Das Landessozialgericht Niedersachsen-Bremen hat seinen Hauptsitz in Celle, in Bremen gibt es eine Zweigstelle. Von den 16 Senaten sind zwölf in Celle ansässig, vier in Bremen. Das LSG ist Berufungs- und Beschwerdeinstanz für das Bremer Sozialgericht und die acht niedersächsischen Sozialgerichte in Aurich, Braunschweig, Hannover, Hildesheim, Lüneburg, Oldenburg, Osnabrück und Stade. Es geht vor Gericht häufig um Auseinandersetzungen zu Sozialleistungen wie Grundsicherung, Hartz IV, Leistungen bei Unfall, Krankheit, Arbeitslosigkeit, Armut oder im Todesfall von Angehörigen. Mit 27,6 Prozent hat die Grundsicherung in den niedersächsischen Gerichten 2022 den größten Anteil an den Verfahren gehabt. Es folgen die Krankenversicherung mit 20,9 Prozent und die Rentenversicherung mit 13,8 Prozent.
Zu den Gründen, warum die Verfahren zurückgehen und vor allem die Grundsicherung längst nicht mehr so viel juristisches Streitpotenzial hat wie noch vor ein paar Jahren, gibt es laut Rieke keine gesicherten Erkenntnisse, sondern nur Vermutungen. „Möglicherweise sind viele Rechtsfragen in diesem Feld schon geklärt“, meint Rieke. Es könne auch sein, dass die Jobcenter einfach besser arbeiten und weniger Konflikte erzeugen. In der Corona-Zeit sei auch zu beobachten gewesen, dass viele erwünschte Leistungen einfacher und unproblematischer gewährt worden sind. Ob das neue Bürgergeld mit detaillierten Rechtsfragen irgendwann vor den Sozialgerichten lande, sei nicht absehbar. Hier gebe es einige neue Rechtsbegriffe, die eventuell noch mit Unsicherheiten behaftet sind und ausgelegt werden müssen.

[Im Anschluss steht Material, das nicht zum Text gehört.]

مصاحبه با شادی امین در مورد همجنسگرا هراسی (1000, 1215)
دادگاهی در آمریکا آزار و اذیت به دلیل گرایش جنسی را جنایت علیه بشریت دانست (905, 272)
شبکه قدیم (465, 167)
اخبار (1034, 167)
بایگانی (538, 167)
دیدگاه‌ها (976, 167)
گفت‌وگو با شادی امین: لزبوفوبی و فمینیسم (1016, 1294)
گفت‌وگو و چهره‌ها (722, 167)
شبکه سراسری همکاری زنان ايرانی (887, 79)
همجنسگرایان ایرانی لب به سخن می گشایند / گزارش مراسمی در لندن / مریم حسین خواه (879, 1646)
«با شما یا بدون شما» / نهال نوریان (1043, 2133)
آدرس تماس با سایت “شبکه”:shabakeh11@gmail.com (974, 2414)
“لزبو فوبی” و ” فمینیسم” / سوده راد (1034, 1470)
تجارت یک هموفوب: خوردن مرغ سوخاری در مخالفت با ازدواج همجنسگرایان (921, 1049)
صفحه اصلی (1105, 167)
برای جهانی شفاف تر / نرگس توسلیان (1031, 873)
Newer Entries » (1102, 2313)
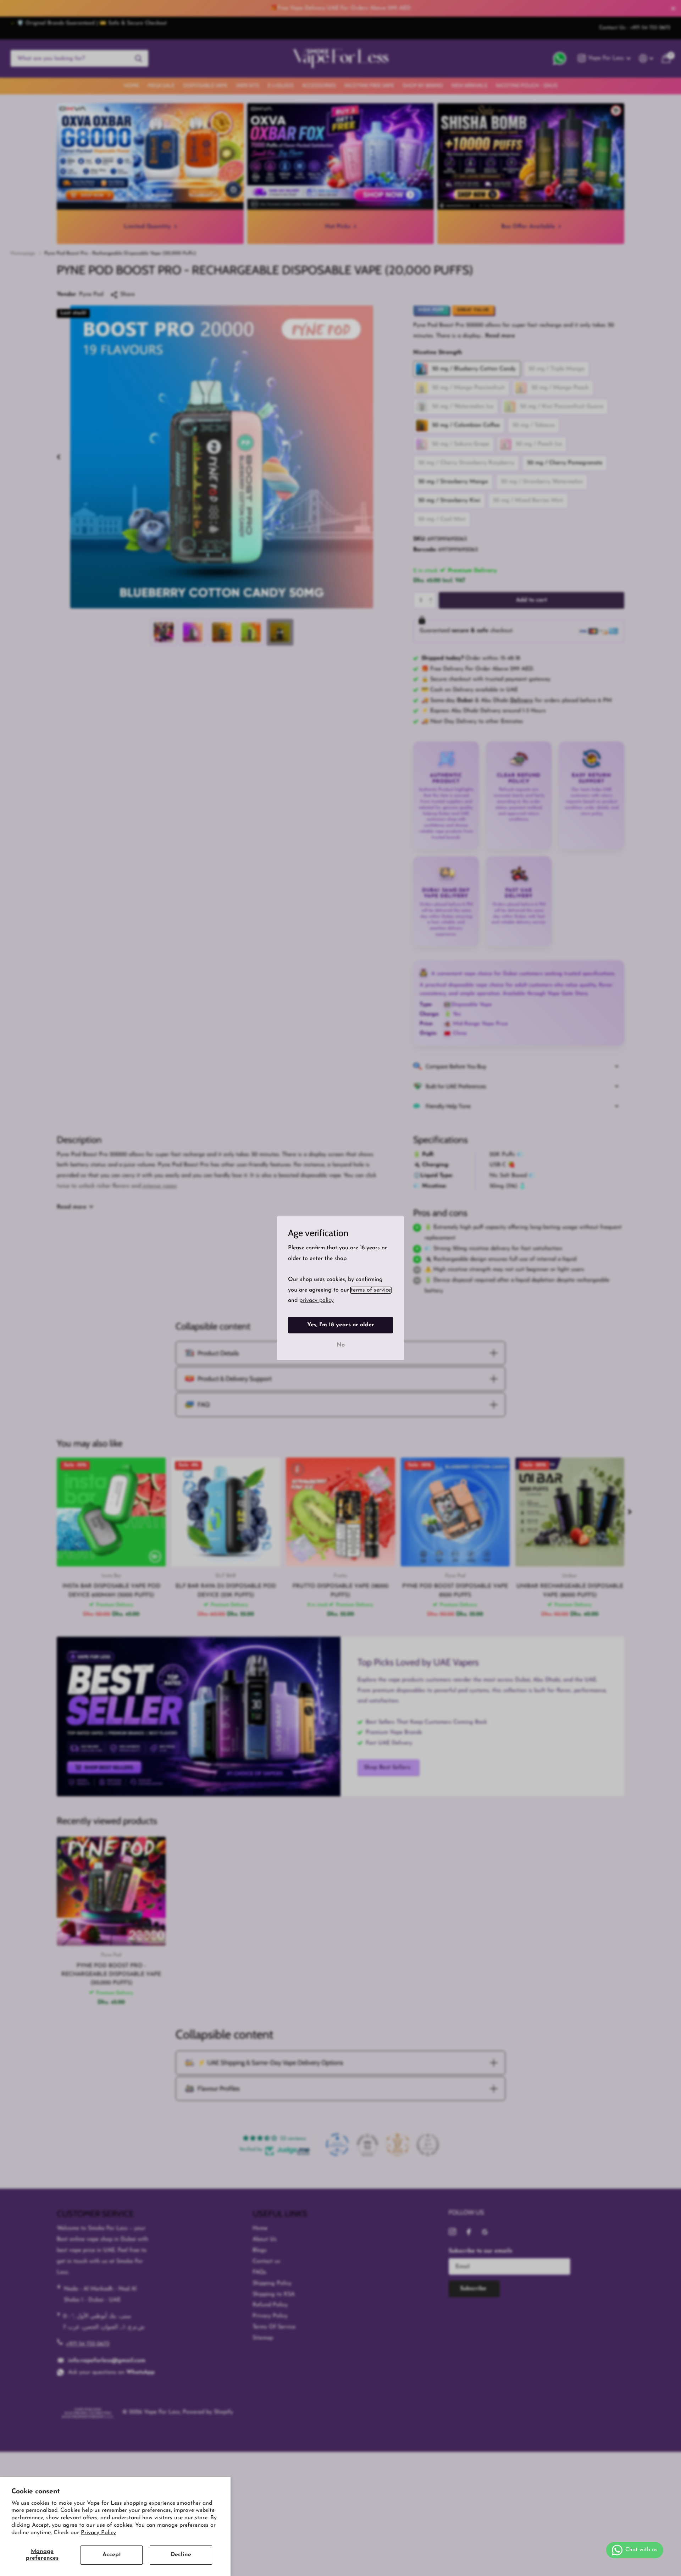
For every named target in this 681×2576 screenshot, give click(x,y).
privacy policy (316, 1300)
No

„Manchmal versende ich eine Akte und erhalte schon 20 Minuten später dazu einen ausgearbeiteten Schriftsatz zurück.“
Guido Clostermann
Zufrieden ist LSG-Präsidentin Rieke mit den Fortschritten bei der Digitalisierung: Das Sozialgericht Stade sei schon im Mai 2022 mit der Digitalisierung gestartet und führe sie seit Februar rechtsverbindlich für alle neuen Verfahren ein. Aurich, Lüneburg und Oldenburg würden jetzt folgen, Osnabrück, Hildesheim und Braunschweig dann vor den Sommerferien und Hannover – sowie das Landessozialgericht – im Herbst. Guido Clostermann, Direktor des Sozialgerichts Stade, berichtete von seinen Erfahrungen. 2018 habe bei ihm ein Pilotprojekt begonnen, damit seien 2020 zu Beginn der Pandemie schon 80 Prozent der Akten in Stade digitalisiert gewesen. „Das hatte den Vorteil, dass die Richter die Akten zuhause bearbeiten konnten.“
Nötig sei noch eine gesetzliche Klarstellung, damit auch alte Bestandsakten in die elektronische Form überführt und auf neue Art weiterverarbeitet werden können. Als wesentlichen Vorteil sieht Clostermann die enorme Beschleunigung. Lange Postwege oder Botendienste zwischen Gericht und Anwälten ließen sich abkürzen. „Manchmal versende ich eine Akte und erhalte schon 20 Minuten später dazu einen ausgearbeiteten Schriftsatz zurück“, sagt der Sozialgerichtsdirektor. Man spare Papier, Reisekosten und Transportwege. Zusammen mit der Möglichkeit, Richter für Verhandlungen auch per Video zuzuschalten, erlebe man eine enorme Arbeitserleichterung. Wer auf eine Akte Zugriff hat und dort Veränderungen vorgenommen hat, lasse sich anhand der Signatur immer klar nachweisen. Man könne immer auch ablesen, wie der Zustand vor der Bearbeitung gewesen ist.
Dieser Artikel erschien am 10.05.2023 in der Ausgabe #085.